México, 9 de julio.- A 69 días de haber solicitado licencia como gobernador constitucional de Sinaloa, Rubén Rocha Moya afirmó que permanece en su domicilio en Culiacán, negó contar con protección de fuerzas federales y sostuvo que las acusaciones en su contra carecen de sustento legal y forman parte de una ofensiva política y mediática.
A través de un posicionamiento público, el mandatario con licencia recordó que dejó el cargo de manera voluntaria para enfrentar cualquier investigación sin la protección del fuero constitucional, al asegurar que confía en las instituciones y en el marco legal del país.
“Lo hice desde mi convicción de mexicano que confía en las instituciones y en las leyes de nuestro país, con la finalidad de que, sin la protección del fuero constitucional inherente a mi cargo, se me investigue con toda amplitud y sin cortapisa alguna por las autoridades competentes”, expresó.
Rocha Moya informó que durante este periodo compareció ante la Fiscalía General de la República (FGR), donde respondió, dijo, de manera puntual y veraz a los cuestionamientos formulados por el Ministerio Público Federal.

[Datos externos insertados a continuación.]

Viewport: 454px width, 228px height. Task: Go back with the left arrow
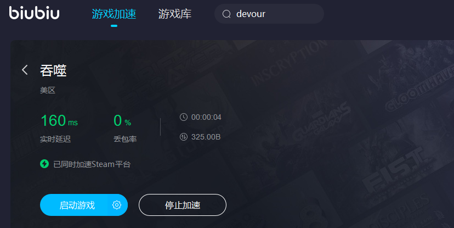pos(25,70)
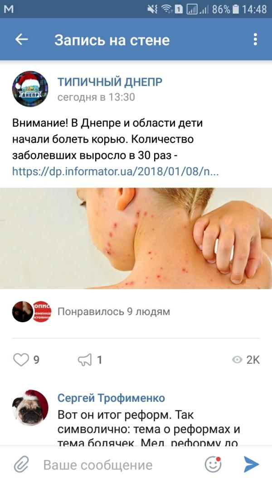Tap the heart like icon
272x482 pixels.
21,360
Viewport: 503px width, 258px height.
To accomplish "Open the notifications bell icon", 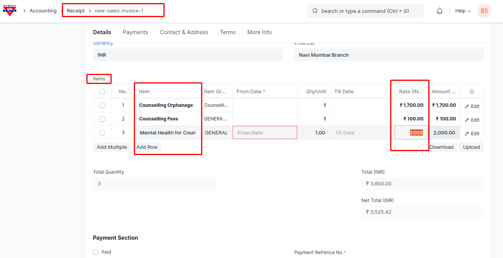I will tap(440, 11).
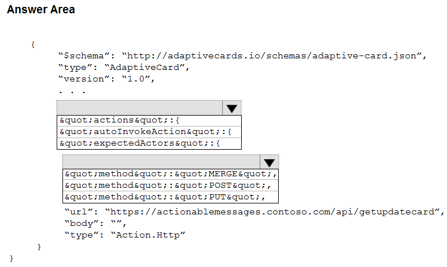Select the "type": "AdaptiveCard" line
Viewport: 447px width, 267px height.
click(x=124, y=68)
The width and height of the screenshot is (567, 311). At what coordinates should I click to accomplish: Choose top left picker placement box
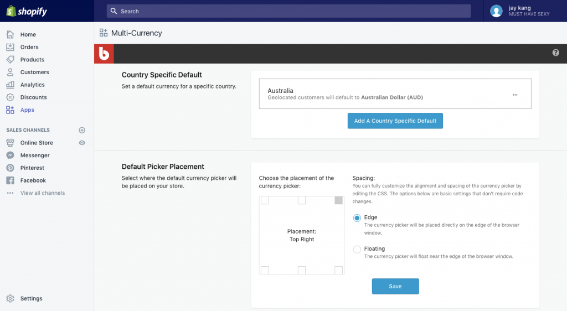pos(265,200)
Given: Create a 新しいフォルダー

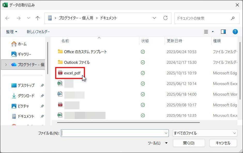Looking at the screenshot, I should 38,32.
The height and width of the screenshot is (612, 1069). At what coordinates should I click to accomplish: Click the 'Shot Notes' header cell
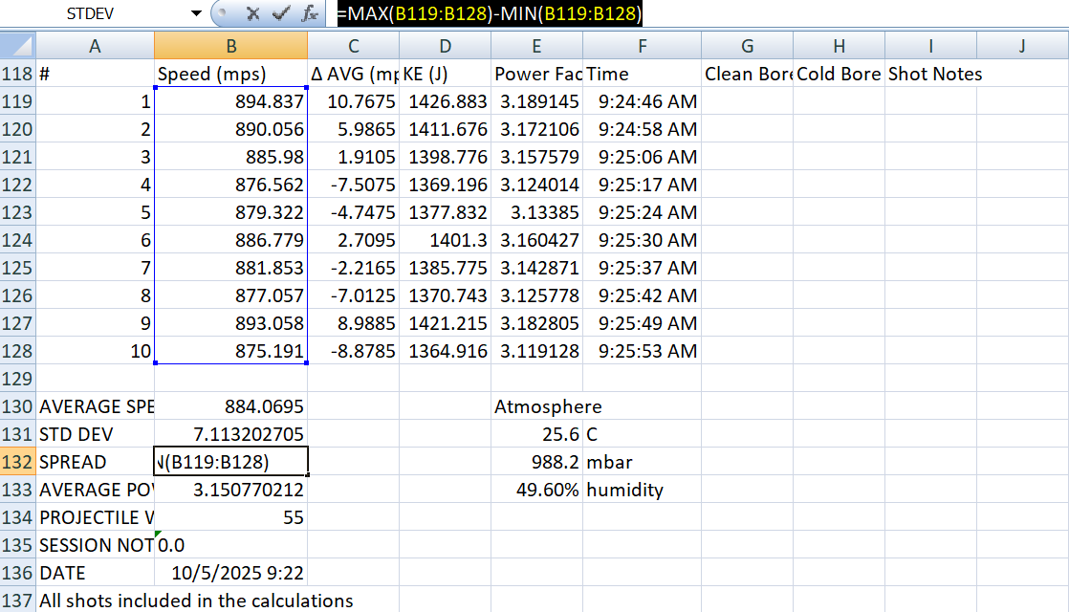click(x=934, y=75)
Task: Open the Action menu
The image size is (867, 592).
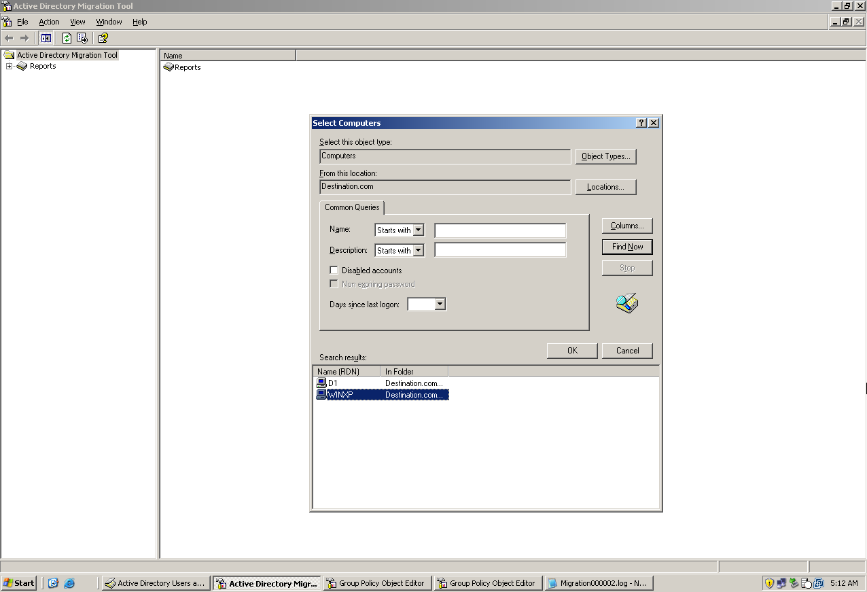Action: point(49,21)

Asimismo, aseguró que desde el 1 de mayo no ha abandonado su domicilio en la ciudad de Culiacán, en respuesta a versiones que señalaban que era resguardado por el gobierno federal.

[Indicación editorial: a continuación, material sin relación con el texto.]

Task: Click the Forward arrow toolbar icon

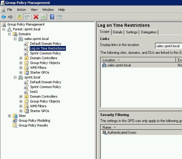Action: [10, 17]
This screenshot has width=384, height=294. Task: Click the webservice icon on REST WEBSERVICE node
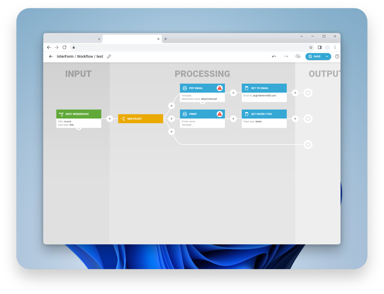pos(61,114)
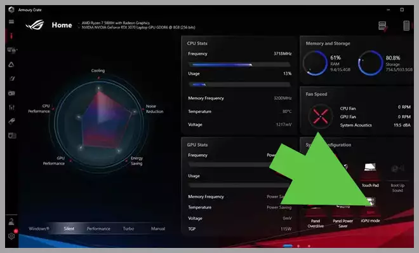The image size is (419, 253).
Task: Open the Devices icon in sidebar
Action: pos(12,50)
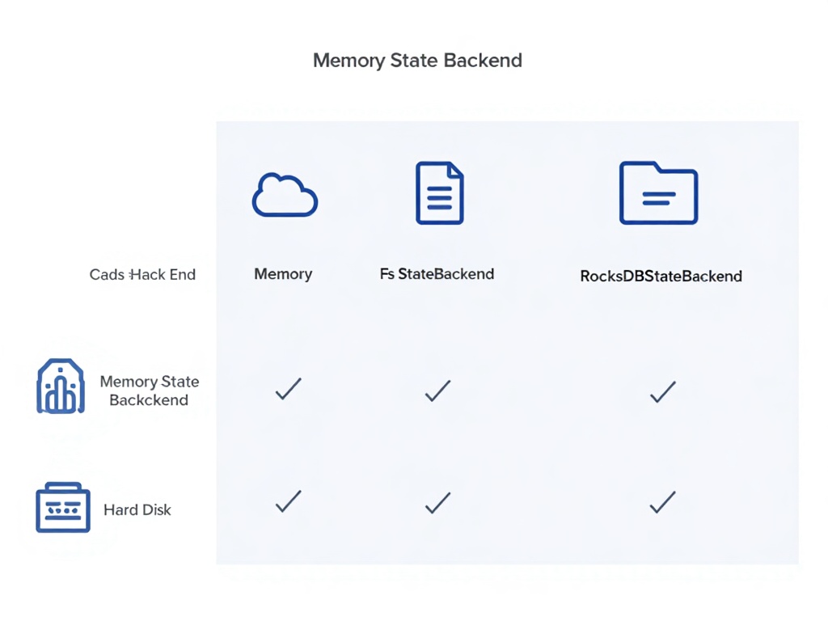The height and width of the screenshot is (621, 828).
Task: Click the Fs StateBackend checkmark in Memory State row
Action: click(437, 391)

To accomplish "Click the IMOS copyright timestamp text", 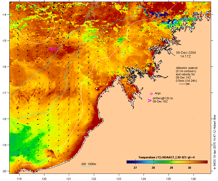I will tap(215, 142).
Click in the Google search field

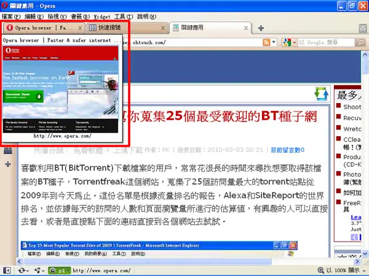click(x=326, y=42)
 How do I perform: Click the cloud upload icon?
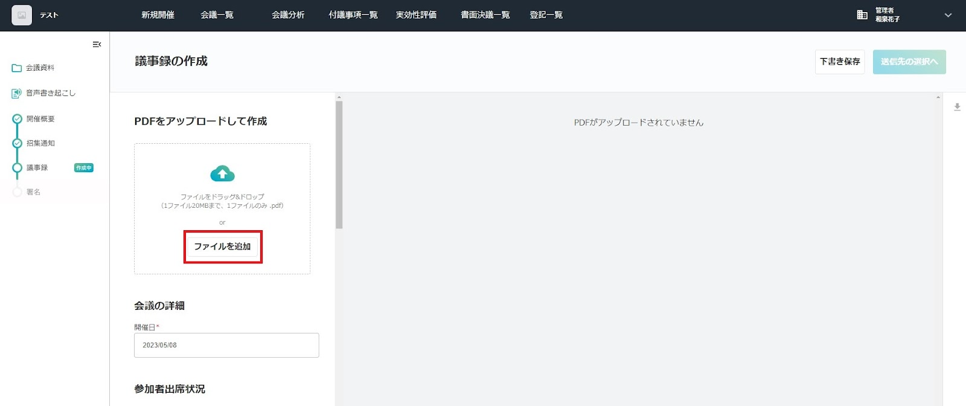click(222, 174)
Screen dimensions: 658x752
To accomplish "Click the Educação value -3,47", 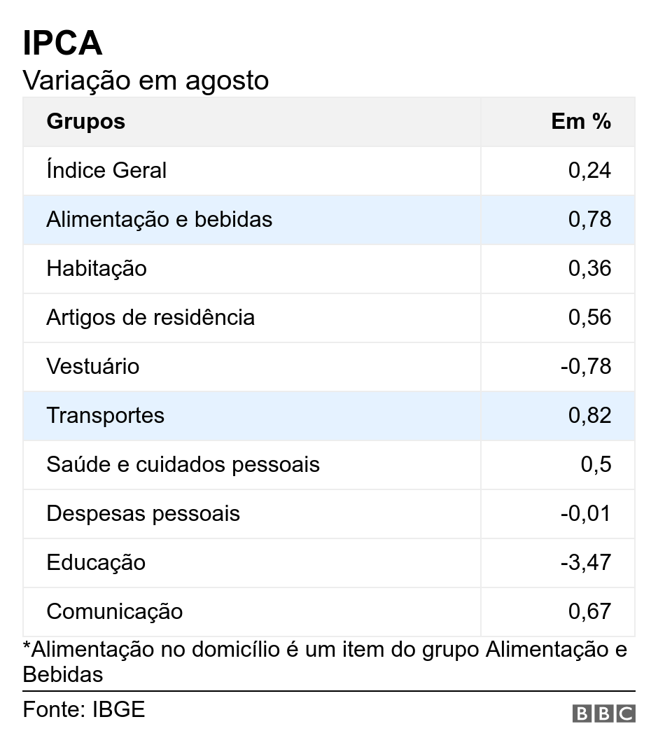I will [x=586, y=562].
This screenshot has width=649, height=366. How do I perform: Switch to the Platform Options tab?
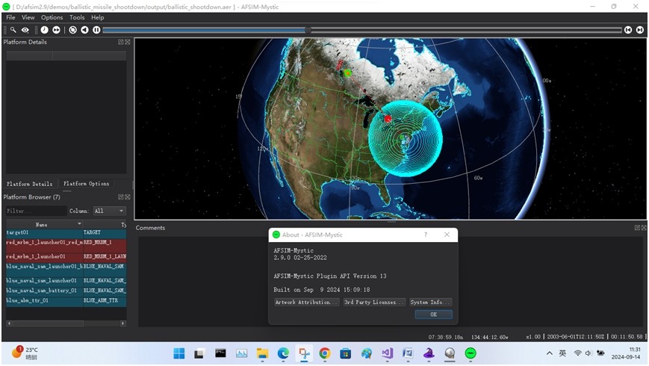tap(86, 184)
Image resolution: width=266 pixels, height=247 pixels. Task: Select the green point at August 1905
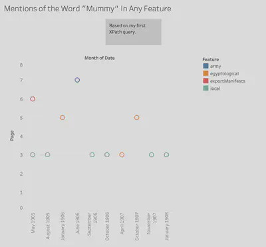[x=47, y=154]
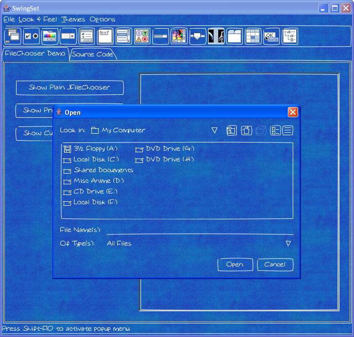Screen dimensions: 354x337
Task: Select the Table demo toolbar icon
Action: [x=253, y=36]
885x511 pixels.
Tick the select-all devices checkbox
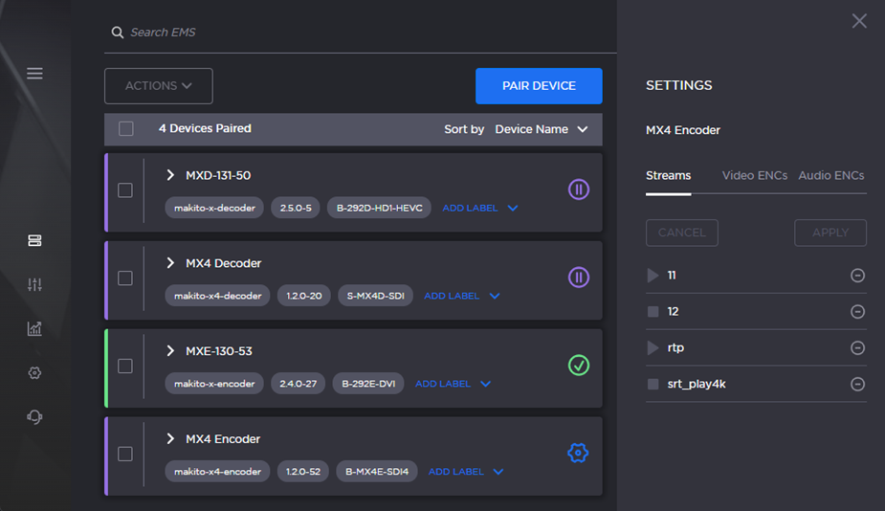click(x=126, y=129)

“No me protegen ni resguardan elementos de corporación federal alguna. Es absolutamente falso lo que escribe el periodista Carlos Loret de Mola”, afirmó.

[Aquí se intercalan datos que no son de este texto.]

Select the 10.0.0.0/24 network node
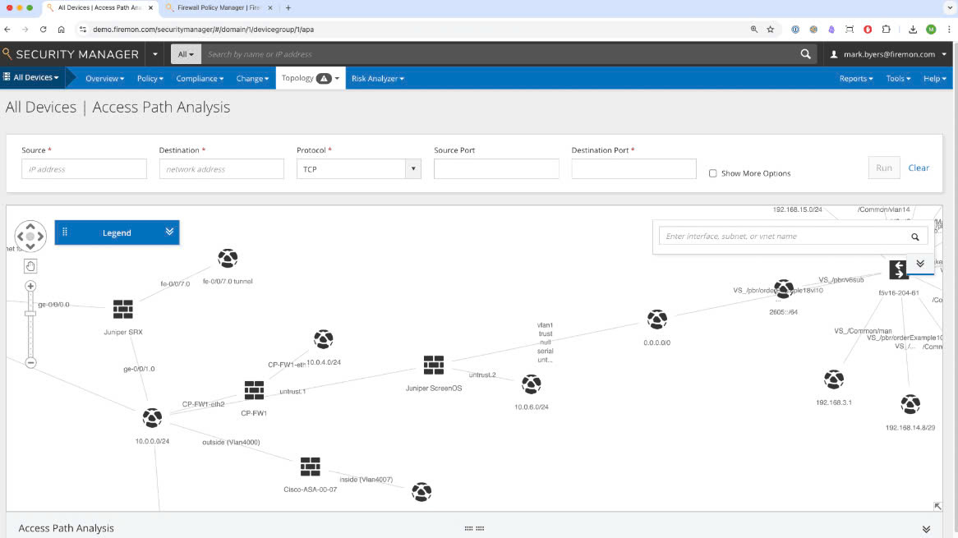This screenshot has height=538, width=958. click(x=152, y=418)
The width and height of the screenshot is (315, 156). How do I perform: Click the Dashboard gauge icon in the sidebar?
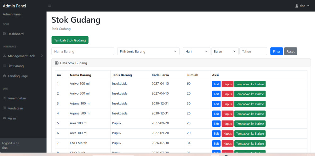(x=4, y=34)
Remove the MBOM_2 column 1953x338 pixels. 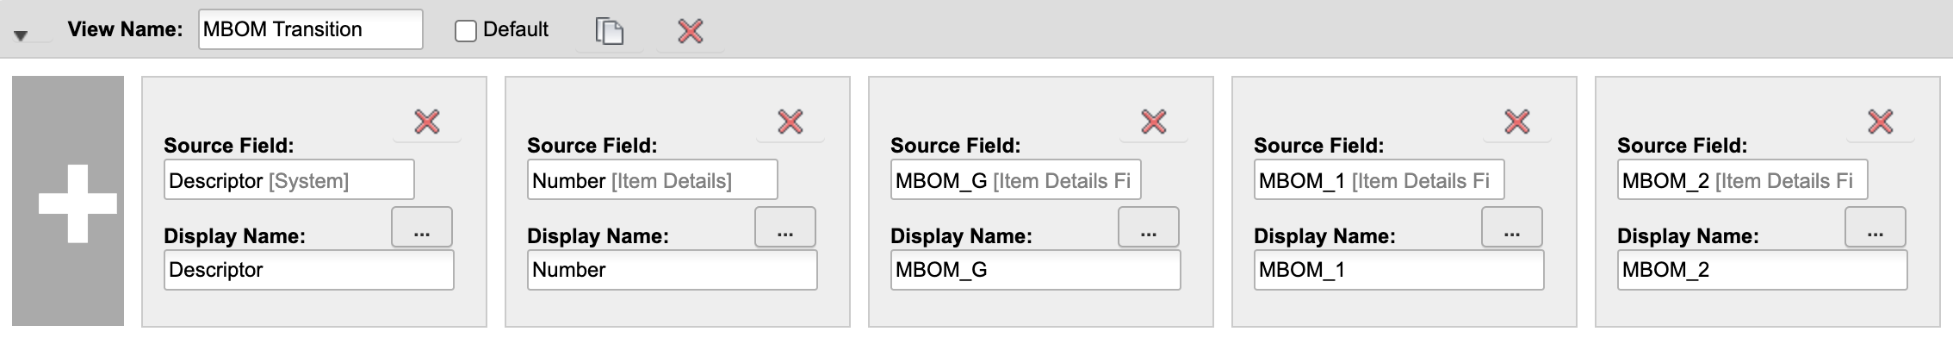coord(1881,122)

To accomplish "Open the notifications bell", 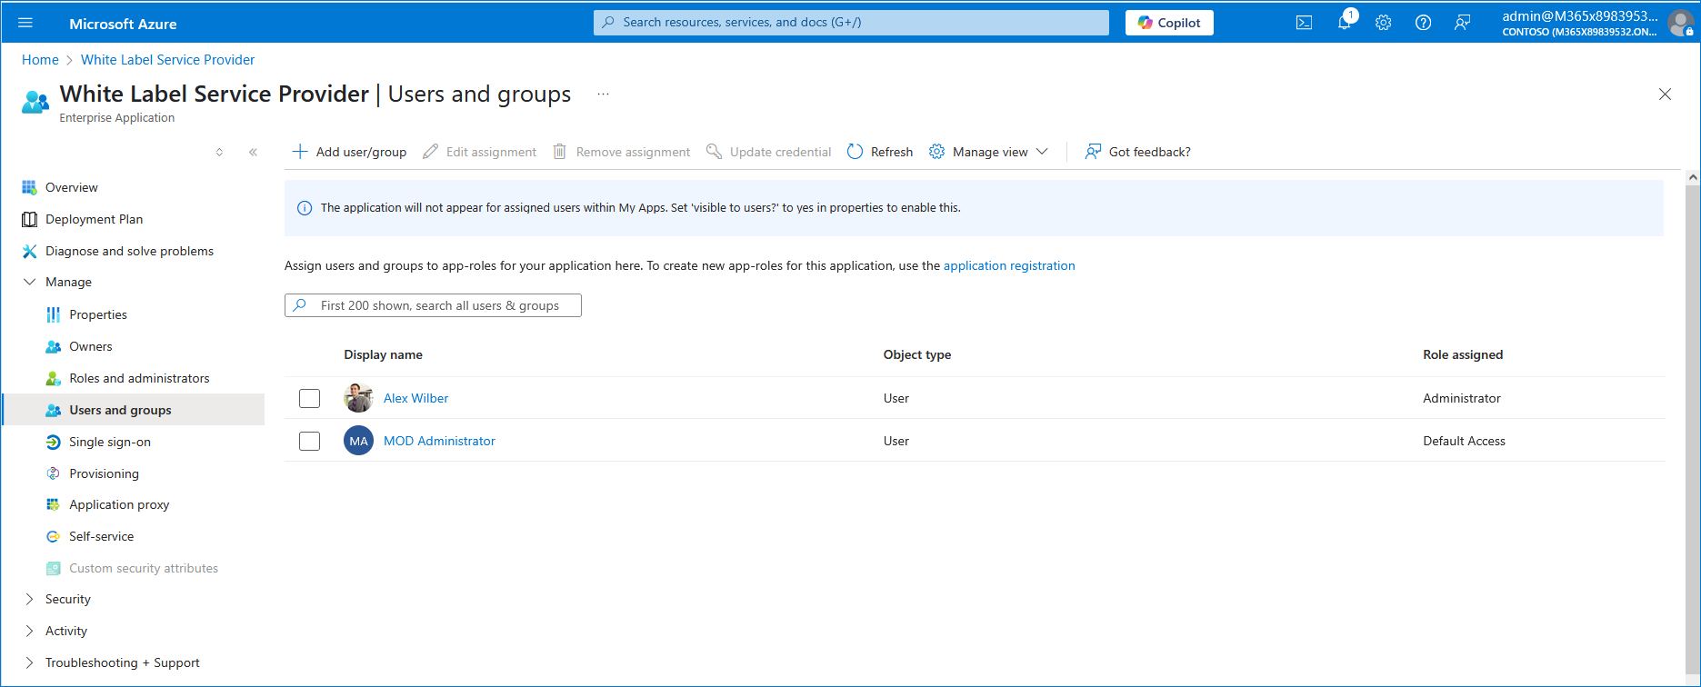I will click(x=1344, y=23).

El pronunciamiento ocurre luego de que la presidenta Claudia Sheinbaum rechazara que el Gobierno de México esté ocultando o brindando protección al gobernador con licencia y asegurara que Rocha Moya permanece en su casa mientras las investigaciones continúan en el ámbito de la FGR.
En su mensaje, el exgobernador también denunció que ha sido blanco de una “atroz embestida mediática” basada, afirmó, en calumnias e imputaciones sin respaldo jurídico o probatorio.
Además, rechazó los señalamientos que, según indicó, provienen de una oficina del gobierno de Estados Unidos, al sostener que las acusaciones son falsas y carecen de fundamento.
Finalmente, Rocha Moya atribuyó la difusión de esos señalamientos a una estrategia impulsada por la “ultraderecha”, la cual, aseguró, busca debilitar la soberanía nacional y desacreditar al movimiento de la Cuarta Transformación.
“Hoy queda claro que se trata de un ataque promovido desde la ultraderecha, con la pretensión de menoscabar la soberanía nacional y estigmatizar al movimiento de transformación a favor de los pobres más importante del continente”, concluyó.